Whether someone believes in love at first sight can have a lot to do with their personality, their outlook on life or even their culture. But how many Americans trust in the concept, and exactly how does it break down by demographics?
DatingAdvice.com’s latest in-house study found Hispanic-Americans are 33 percent more likely than African-Americans to believe in love at first sight.
The results also show it’s more common for gay Americans, middle-aged Americans and low-income earners to be more optimistic to the idea.
Sixty-three percent of homosexual men and women believe in love at first sight compared to 57 percent of their straight counterparts.
“Hispanic-Americans are 33 percent more
likely to believe in love at first sight.”
Americans aged 35 to 44 were more likely to think love at first sight exists than those aged 18 to 24, at 67 percent and 46 percent, respectively.

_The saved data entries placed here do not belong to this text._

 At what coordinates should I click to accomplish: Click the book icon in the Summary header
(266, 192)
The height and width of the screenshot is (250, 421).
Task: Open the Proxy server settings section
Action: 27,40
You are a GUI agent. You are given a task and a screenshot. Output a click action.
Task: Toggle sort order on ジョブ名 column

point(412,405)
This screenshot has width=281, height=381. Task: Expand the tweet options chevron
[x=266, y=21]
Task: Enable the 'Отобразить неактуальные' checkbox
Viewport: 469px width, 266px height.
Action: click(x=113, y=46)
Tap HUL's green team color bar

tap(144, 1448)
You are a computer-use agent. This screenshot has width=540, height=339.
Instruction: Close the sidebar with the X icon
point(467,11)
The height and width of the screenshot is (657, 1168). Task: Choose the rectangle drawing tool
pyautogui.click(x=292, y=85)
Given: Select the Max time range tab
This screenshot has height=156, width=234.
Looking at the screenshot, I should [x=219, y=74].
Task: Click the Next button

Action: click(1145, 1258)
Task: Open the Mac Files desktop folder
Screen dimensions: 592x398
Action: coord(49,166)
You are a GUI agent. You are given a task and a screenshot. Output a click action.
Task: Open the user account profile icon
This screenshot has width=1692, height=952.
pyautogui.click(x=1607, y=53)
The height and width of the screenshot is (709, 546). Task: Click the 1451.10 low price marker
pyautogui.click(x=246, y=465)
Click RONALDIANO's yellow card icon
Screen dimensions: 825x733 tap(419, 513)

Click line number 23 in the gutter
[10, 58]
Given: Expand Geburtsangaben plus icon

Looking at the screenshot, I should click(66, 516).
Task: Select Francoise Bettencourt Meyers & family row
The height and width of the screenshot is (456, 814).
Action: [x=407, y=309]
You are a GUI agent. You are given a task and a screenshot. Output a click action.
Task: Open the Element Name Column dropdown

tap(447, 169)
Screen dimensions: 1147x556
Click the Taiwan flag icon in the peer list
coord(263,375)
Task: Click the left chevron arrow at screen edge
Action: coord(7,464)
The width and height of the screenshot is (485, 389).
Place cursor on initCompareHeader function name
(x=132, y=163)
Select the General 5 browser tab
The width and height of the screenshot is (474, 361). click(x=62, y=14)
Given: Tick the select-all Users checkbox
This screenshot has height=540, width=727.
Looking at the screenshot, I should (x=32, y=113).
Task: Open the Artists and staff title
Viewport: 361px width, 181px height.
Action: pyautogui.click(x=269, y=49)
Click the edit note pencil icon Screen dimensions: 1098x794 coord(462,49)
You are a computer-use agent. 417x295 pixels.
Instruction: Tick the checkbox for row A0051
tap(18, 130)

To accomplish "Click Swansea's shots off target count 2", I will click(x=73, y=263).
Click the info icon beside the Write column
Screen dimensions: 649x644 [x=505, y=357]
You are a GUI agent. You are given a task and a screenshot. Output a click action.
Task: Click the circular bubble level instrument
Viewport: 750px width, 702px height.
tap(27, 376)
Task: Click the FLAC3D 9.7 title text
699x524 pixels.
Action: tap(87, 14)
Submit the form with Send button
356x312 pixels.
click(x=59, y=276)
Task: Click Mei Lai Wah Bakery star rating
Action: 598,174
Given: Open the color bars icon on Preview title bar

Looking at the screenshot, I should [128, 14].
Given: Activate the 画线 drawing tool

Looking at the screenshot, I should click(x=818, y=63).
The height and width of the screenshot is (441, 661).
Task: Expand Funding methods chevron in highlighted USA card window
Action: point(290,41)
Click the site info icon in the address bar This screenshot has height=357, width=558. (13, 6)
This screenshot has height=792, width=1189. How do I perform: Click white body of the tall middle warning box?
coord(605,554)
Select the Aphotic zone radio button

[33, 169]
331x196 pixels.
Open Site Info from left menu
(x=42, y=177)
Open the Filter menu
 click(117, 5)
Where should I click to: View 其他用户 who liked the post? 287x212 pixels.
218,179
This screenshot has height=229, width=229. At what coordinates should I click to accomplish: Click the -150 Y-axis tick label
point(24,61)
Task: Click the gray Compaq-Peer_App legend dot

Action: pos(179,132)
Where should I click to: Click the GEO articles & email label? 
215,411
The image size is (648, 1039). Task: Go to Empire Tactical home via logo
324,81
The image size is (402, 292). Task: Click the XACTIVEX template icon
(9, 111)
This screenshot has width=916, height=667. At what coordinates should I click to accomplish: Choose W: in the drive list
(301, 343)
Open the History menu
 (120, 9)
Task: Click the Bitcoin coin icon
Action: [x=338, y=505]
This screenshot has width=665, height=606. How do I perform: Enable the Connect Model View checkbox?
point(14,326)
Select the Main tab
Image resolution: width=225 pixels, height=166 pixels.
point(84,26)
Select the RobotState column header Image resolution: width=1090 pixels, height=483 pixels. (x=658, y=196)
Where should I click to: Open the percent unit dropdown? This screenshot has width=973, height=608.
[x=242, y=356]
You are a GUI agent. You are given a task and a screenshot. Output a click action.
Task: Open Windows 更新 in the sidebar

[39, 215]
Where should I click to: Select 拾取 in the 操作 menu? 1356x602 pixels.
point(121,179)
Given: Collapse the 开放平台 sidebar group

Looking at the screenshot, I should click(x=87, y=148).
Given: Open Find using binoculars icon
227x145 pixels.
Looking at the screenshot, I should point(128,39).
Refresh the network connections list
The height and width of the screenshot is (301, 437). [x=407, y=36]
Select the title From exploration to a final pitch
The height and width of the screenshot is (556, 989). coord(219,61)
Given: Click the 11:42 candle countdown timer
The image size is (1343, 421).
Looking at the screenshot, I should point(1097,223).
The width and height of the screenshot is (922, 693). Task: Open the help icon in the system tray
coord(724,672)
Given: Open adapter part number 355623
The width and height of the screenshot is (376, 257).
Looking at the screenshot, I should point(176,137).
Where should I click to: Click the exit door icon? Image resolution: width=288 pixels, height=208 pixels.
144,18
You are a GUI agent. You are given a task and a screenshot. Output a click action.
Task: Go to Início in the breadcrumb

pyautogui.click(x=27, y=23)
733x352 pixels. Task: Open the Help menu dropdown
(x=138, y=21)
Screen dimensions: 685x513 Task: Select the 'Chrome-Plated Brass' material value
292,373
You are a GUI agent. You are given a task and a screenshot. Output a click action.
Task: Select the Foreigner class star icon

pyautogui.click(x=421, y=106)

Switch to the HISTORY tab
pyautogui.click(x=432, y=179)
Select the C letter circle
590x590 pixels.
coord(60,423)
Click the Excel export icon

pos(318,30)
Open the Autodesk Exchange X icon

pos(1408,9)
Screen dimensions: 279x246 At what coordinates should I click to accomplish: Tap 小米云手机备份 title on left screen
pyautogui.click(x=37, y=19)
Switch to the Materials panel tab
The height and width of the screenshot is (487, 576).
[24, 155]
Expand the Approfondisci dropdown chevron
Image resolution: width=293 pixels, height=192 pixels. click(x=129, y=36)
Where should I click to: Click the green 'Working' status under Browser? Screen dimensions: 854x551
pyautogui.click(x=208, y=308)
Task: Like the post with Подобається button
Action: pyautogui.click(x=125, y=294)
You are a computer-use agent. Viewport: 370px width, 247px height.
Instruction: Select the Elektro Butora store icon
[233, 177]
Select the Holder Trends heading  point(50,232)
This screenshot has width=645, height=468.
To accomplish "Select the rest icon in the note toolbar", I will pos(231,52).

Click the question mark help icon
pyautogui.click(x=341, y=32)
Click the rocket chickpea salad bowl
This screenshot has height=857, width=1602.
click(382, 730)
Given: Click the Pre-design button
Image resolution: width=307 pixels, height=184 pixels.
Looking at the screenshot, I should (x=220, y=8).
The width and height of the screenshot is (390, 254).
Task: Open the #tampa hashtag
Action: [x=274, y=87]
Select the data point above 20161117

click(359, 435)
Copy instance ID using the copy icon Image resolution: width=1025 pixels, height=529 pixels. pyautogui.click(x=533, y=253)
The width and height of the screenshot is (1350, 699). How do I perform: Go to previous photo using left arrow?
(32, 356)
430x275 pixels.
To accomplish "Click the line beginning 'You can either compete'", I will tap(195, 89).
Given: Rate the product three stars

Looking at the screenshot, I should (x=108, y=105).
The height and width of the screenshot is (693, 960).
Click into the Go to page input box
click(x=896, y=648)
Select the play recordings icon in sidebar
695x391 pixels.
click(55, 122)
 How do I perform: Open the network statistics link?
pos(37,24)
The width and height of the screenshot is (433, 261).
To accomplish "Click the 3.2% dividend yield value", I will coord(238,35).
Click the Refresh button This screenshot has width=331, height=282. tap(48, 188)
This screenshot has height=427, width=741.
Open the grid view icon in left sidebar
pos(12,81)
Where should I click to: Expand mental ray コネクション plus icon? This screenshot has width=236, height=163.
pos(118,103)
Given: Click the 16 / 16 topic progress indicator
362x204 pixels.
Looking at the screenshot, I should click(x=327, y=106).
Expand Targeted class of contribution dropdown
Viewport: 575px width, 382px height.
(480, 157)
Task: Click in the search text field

Respondents earning $25,000 to $49,999 a year were 26 percent more likely to answer in the affirmative than respondents earning $125,000 or more annually.
The least likely groups to embrace love at first sight were Midwesterners and singles.
At 53 percent, men and women living in the Midwest had the lowest responses among the regions, while singles had a 22 percent lower likelihood of believing in love at first sight than those who are married.
The study surveyed 1,080 respondents over the course of three weeks, balancing responses by age, gender, income, race, sexuality and other factors in order to accurately represent the U.S. population. The study has a margin of error of +/- 2.8%.